LATVIA-UKRAINE-RUSSIA-CONFLICT-DEMO ©(Photo by GINTS IVUSKANS/AFP via Getty Images)
All Latvian high school students have been forced to learn how to use guns due to the ongoing Russia-Ukraine war.
Latvia, the Eastern European NATO country that borders Russia, has been on high alert since Russian President Vladimir Putin invaded Ukraine in February 2022. Not only does the country have conscription — compulsory service for young men — and a draft lottery if too few volunteers enlist, it also has a mandate for students: they must learn to use firearms. (RELATED: Christians Forced To Worship In Catacombs Allege Ukrainian Government Is Persecuting Their Faith)

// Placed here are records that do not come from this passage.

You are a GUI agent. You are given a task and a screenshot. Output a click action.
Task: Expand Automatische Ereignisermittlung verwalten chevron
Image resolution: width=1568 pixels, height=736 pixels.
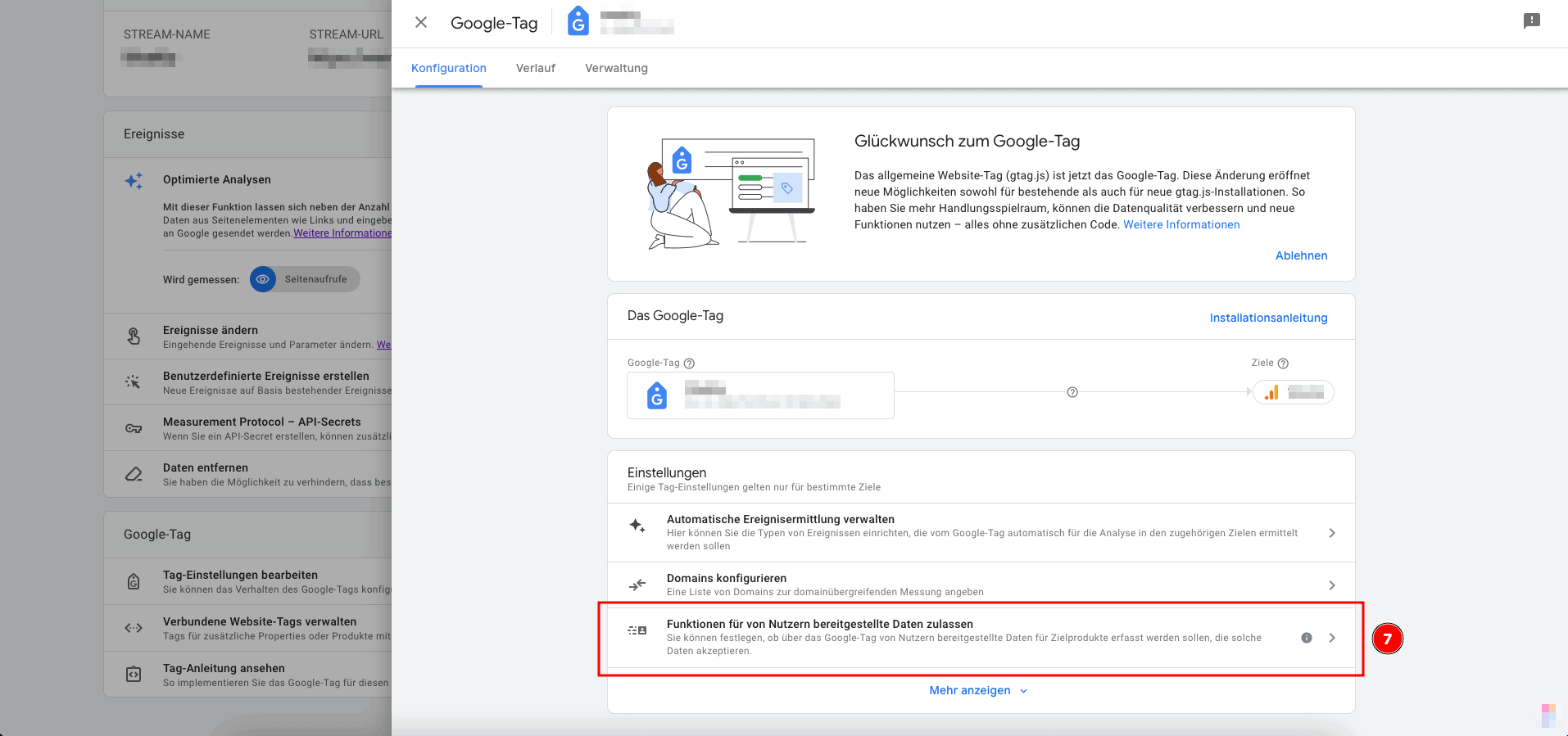(x=1332, y=533)
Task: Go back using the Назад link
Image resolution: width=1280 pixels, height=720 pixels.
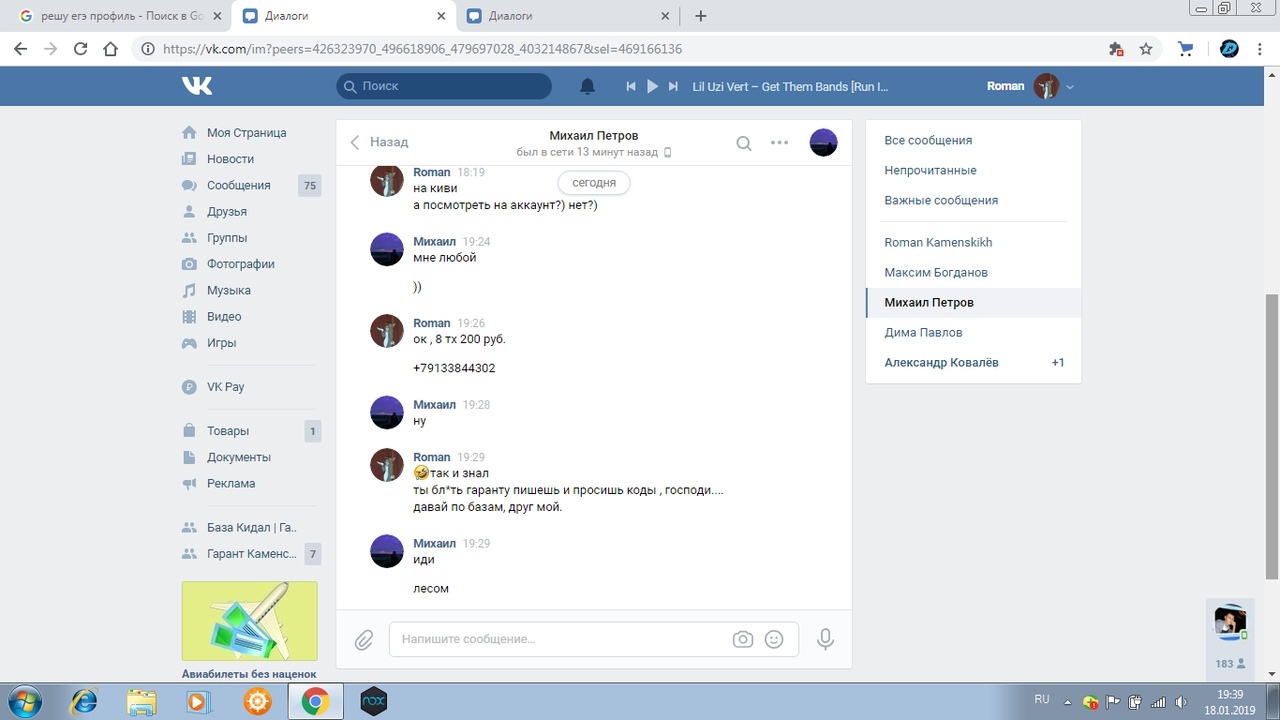Action: tap(380, 142)
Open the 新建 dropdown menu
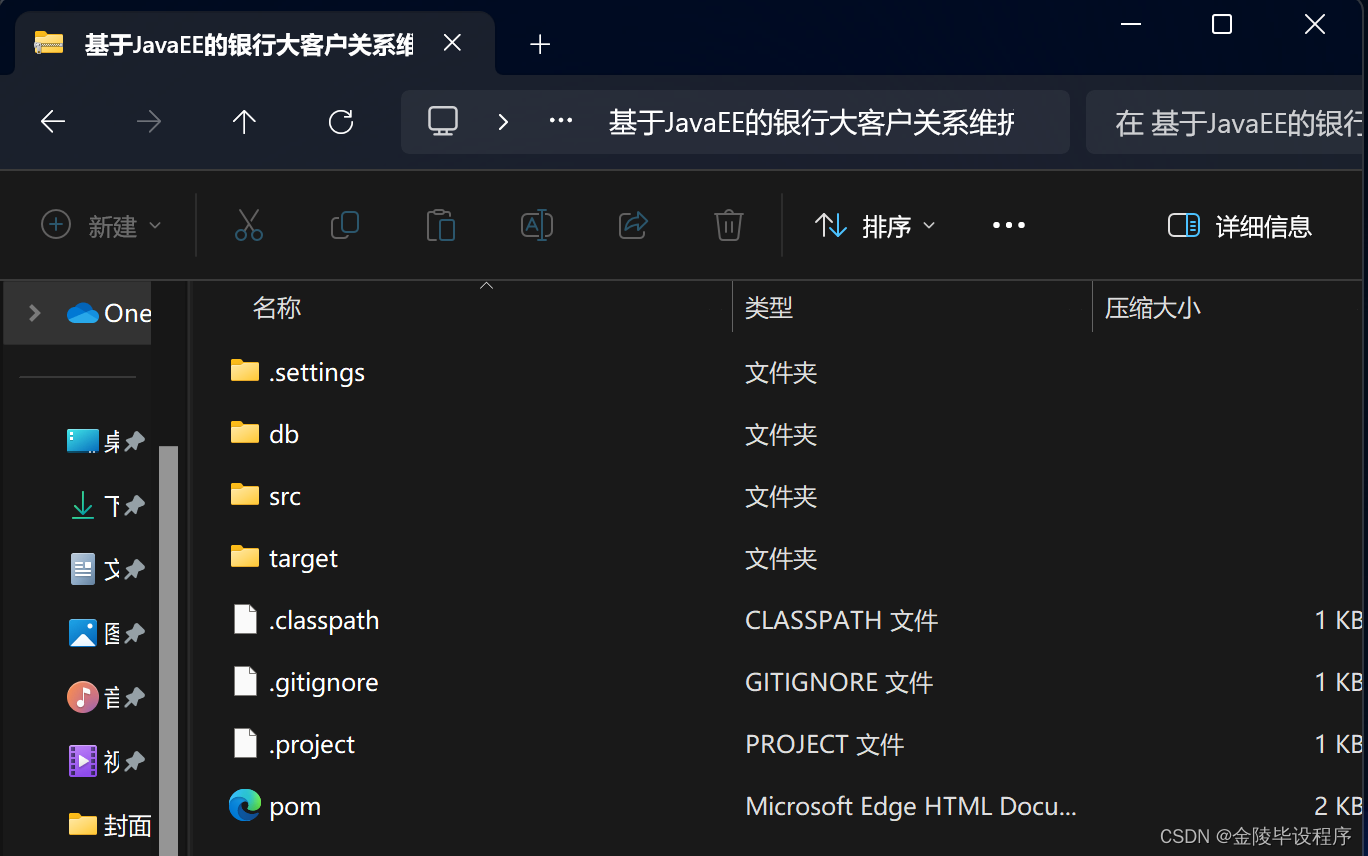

“The purpose is not to train soldiers, but to develop more responsible citizens,” Col. Valts Āboliņš, a Latvian military officer who oversees the national education program, told Politico. “We want to remove the phobias many young people and their parents have when they encounter anything military.”

People stand at the site of a destroyed building follwong a Russian air attack, in Odesa on March 28, 2026, amid the Russian invasion of Ukraine. One person was killed and 11 others were wounded, including a child, after residential buildings and a maternity hospital were struck in Ukraine’s Odesa region, authorities said Saturday. (Photo by Oleksandr GIMANOV / AFP via Getty Images)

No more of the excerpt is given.